Não existe alegria de Jesus que não seja fruto de uma dor abraçada. Não
há ressurreição sem morte. Aqui Jesus fala de si mesmo e explica o
significado da sua existência. Faltam poucos dias para a sua morte. Será
dolorosa, humilhante. Por que morrer, justamente Ele que se definiu “Eu
sou a Vida”? Porque sofrer, Ele que é inocente? E, sobretudo, por que
Ele, que viveu na união constante com Deus, haveria de sentir-se
abandonado pelo seu Pai? Também Ele sente medo da morte. No
entanto, ela terá um sentido: a Ressurreição. Jesus tinha vindo para
reunir os filhos de Deus dispersos, para derrubar toda e qualquer
barreira que separa povos e pessoas, para irmanar os homens divididos
entre si, para trazer a paz e construir a unidade. Mas havia um preço a
ser pago: para atrair todos a si, Ele deveria ser levantado da terra, na
cruz. Daí a parábola, a mais bonita de todo o Evangelho: “Se o grão de
trigo que cai na terra não morre, ele fica só. Mas, se morre, produz
muito fruto.” Aquele grão de trigo é Ele. Ali Ele doou tudo: aos
carrascos, o perdão; ao ladrão, o Paraíso; a nós, sua Mãe e o próprio
Corpo e Sangue.
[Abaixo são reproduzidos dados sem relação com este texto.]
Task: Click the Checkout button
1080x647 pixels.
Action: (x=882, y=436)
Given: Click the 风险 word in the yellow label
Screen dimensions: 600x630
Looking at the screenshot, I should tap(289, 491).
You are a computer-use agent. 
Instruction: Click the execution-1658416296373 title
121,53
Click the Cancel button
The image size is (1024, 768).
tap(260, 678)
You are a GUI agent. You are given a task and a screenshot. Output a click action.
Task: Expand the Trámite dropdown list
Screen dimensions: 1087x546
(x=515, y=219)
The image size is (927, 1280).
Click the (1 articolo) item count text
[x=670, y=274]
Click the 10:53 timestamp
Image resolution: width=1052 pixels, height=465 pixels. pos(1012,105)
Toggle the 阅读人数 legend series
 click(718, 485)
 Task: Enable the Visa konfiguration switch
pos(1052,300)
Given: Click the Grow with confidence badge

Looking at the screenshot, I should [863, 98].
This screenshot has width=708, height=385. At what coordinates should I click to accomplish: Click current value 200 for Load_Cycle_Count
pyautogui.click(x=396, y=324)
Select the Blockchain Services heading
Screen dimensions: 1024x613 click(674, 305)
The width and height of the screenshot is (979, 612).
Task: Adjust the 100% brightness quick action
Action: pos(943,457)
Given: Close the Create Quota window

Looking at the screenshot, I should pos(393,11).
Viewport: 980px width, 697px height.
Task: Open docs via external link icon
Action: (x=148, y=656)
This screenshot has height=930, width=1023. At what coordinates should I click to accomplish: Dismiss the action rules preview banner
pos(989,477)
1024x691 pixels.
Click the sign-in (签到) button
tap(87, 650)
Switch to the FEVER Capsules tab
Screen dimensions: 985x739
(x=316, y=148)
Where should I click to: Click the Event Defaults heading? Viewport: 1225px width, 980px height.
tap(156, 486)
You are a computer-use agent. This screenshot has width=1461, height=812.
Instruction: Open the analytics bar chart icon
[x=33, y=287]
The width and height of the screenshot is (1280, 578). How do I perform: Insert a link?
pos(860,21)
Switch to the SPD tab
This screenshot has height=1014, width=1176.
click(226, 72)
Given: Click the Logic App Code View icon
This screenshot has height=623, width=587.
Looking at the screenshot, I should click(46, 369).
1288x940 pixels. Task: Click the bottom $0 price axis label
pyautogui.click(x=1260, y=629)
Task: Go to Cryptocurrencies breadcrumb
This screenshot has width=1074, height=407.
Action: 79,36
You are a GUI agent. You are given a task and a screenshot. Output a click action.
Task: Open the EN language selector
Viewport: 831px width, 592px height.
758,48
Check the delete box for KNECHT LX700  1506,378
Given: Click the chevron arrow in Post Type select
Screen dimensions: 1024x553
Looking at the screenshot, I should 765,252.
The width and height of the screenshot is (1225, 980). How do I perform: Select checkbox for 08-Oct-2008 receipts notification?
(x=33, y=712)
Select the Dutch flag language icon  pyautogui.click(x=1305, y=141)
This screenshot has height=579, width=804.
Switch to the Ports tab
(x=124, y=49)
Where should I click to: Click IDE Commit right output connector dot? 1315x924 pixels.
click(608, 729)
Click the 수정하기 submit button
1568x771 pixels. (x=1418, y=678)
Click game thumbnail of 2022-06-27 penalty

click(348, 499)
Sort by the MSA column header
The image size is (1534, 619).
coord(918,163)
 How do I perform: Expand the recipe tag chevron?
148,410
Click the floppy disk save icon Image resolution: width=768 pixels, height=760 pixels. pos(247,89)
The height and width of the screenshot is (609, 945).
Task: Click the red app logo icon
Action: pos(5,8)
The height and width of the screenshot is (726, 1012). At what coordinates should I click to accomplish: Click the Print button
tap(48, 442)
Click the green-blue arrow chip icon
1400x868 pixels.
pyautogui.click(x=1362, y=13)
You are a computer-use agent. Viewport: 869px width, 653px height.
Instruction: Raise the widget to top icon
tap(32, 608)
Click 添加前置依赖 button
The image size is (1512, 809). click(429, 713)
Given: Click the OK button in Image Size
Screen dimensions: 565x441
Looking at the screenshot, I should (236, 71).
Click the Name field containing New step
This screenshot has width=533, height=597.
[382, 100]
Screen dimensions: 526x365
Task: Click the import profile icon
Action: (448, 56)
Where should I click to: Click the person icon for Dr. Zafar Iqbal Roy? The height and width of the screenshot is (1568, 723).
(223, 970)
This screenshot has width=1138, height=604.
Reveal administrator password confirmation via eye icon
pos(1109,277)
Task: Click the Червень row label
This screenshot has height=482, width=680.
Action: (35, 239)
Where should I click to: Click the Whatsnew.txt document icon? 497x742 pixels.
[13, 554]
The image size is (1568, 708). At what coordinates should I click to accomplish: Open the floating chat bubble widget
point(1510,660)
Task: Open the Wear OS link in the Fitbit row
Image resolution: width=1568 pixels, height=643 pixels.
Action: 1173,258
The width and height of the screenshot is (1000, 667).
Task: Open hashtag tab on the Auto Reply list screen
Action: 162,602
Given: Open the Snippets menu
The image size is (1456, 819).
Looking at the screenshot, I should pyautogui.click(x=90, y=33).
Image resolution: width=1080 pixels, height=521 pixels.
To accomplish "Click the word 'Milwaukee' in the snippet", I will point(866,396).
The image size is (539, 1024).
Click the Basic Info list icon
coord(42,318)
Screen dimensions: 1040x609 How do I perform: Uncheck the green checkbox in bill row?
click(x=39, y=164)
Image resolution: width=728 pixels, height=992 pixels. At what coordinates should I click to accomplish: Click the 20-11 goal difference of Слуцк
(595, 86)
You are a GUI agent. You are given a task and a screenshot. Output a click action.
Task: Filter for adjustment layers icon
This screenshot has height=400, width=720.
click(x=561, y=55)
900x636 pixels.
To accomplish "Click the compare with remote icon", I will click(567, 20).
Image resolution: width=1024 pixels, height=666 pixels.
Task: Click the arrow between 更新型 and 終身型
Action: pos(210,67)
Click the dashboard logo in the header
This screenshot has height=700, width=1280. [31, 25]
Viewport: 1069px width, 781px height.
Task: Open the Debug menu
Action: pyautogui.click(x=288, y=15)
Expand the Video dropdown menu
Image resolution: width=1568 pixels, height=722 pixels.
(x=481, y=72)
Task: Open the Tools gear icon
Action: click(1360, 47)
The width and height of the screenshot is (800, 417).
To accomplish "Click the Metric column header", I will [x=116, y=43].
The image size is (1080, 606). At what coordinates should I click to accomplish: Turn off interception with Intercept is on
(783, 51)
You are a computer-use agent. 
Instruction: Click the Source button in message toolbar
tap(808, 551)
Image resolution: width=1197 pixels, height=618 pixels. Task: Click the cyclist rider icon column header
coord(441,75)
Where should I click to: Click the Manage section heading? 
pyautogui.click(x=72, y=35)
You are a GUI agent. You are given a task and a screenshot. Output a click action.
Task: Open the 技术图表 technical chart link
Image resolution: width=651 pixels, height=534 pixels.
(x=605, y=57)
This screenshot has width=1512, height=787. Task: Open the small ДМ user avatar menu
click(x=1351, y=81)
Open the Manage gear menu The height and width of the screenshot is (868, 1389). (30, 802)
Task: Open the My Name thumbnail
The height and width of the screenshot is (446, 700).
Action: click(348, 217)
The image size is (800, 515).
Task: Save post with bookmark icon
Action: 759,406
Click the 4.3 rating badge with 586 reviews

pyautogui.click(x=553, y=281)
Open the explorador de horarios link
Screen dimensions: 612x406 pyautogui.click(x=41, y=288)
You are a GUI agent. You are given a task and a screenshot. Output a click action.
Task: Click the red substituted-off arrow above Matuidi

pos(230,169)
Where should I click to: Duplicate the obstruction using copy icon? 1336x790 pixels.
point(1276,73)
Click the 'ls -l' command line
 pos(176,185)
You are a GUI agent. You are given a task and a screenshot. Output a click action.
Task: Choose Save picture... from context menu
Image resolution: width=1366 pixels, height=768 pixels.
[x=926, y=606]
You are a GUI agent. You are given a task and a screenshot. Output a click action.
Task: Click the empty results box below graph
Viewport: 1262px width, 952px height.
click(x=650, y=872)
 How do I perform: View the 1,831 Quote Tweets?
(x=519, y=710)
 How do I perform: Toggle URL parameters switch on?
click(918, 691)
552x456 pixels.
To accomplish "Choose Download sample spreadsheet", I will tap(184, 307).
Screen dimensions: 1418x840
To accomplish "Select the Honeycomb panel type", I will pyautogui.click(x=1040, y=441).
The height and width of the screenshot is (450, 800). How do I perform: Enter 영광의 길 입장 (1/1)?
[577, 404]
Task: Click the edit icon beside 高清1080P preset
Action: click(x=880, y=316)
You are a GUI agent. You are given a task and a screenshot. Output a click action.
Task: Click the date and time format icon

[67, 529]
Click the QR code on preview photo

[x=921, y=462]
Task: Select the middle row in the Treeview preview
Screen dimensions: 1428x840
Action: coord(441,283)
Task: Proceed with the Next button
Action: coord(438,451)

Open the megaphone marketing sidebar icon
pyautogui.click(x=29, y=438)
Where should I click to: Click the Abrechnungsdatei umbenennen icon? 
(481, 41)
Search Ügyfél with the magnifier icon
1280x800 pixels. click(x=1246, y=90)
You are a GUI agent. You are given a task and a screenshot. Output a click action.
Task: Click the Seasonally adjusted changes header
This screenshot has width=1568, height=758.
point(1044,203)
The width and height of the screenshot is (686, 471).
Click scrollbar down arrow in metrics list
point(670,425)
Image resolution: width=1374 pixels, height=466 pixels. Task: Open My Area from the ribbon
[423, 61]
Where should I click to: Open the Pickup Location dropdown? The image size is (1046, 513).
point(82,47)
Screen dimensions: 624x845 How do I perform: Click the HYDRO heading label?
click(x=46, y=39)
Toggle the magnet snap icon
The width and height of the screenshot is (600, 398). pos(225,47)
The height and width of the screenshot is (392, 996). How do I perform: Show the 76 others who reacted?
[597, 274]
Deu a sua vida até o ponto de gritar: “Deus meu, Deus
meu, por que me abandonaste?”. E deu nos a possibilidade de nos
tornarmos filhos de Deus: gerou um povo novo, uma nova criação. No dia
de Pentecostes, o grão de trigo caído na terra e morto já florescia qual
espiga fecunda: três mil pessoas de todos os povos e nações são
transformadas “num só coração e numa só alma”. Depois são cinco mil, e
depois… você, eu, a nossa Igreja – todo o povo de Deus, todo o povo
Dele. Isso nos
inspira muito, não? “Se o grão de trigo que cai na terra não morre,
ele fica só. Mas, se morre, produz muito fruto.” O que nosso Mestre fez
para “produzir muito fruto”? Compartilhou todo o nosso modo de ser.
Assumiu sobre si os nossos sofrimentos. Conosco, Ele se fez trevas,
melancolia, cansaço, contraste… Experimentou a traição, a solidão, a
orfandade… Numa palavra: Ele “se fez um” conosco, carregando tudo aquilo
que para nós era um peso. Tornemo-nos com Ele um grão de trigo.